Герцен едет за детьми, проводит ночь у постели маленькой. Он неотрывно пишет Огареву и Тате о развертывающейся трагедии. «Еще дрожат руки и внутренность, я затерял письмо к тебе, съездивши за доктором, — рассказывает он в записке другу, забежав в случайный „трахтир на улице Кастильи“. — У Лёли вырезали трахею. Я держал ее головку — и не смотрел. Пот с меня лил. На первую минуту она спасена — в минуту агонии. Но если останется живой, это чудо».
Страшными страданиями во время операции трахеотомии жизнь ребенка продлена на семь часов. В ночь на 4 декабря Лёля умирает от дифтерита. Герцен находит силы, чтобы написать дочери: «Тата, я сижу возле тела Лёли… Это был самый гениальный ребенок из всех». На следующий день Герцен и Тучкова-Огарева отвозят гроб с телом дочери в склеп на Монмартрское кладбище, чтобы потом похоронить в Ницце.
Через неделю после смерти девочки, 11 декабря, в невероятных мучениях погибает «задушенный крупом» мальчик. Лиза уцелела.

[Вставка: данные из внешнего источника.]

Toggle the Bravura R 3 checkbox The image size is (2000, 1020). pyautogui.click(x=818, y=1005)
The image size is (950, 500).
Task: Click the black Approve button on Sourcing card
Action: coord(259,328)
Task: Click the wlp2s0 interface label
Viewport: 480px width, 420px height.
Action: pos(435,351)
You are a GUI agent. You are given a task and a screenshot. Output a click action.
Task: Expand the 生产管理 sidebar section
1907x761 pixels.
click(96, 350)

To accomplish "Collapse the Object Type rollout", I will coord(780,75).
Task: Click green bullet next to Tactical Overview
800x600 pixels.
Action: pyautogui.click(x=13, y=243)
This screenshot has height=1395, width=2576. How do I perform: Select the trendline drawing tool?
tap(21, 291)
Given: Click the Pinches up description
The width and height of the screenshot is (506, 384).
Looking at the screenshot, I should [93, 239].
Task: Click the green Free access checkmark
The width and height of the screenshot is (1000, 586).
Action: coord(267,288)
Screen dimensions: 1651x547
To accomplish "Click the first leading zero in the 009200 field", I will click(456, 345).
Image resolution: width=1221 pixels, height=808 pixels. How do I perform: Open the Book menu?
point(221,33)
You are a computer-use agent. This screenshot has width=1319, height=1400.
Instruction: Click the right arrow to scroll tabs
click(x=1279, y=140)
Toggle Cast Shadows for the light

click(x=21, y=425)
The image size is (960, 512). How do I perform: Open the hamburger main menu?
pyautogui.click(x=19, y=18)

Ее удалось изолировать, увезти.
«Тяжело, Герцен, так тяжело, что иногда глупо не верится, что это в самом деле… — пишет Натали, только добравшись до Монпелье, где она спасает Лизу от парижской эпидемии и страшного потрясения. — Лёлино место никто не займет в моем сердце — а забудешь, разве когда лишишься рассудка…» «Вот моя плаха, на которой мне голову отрубили», — не может она сдержать себя.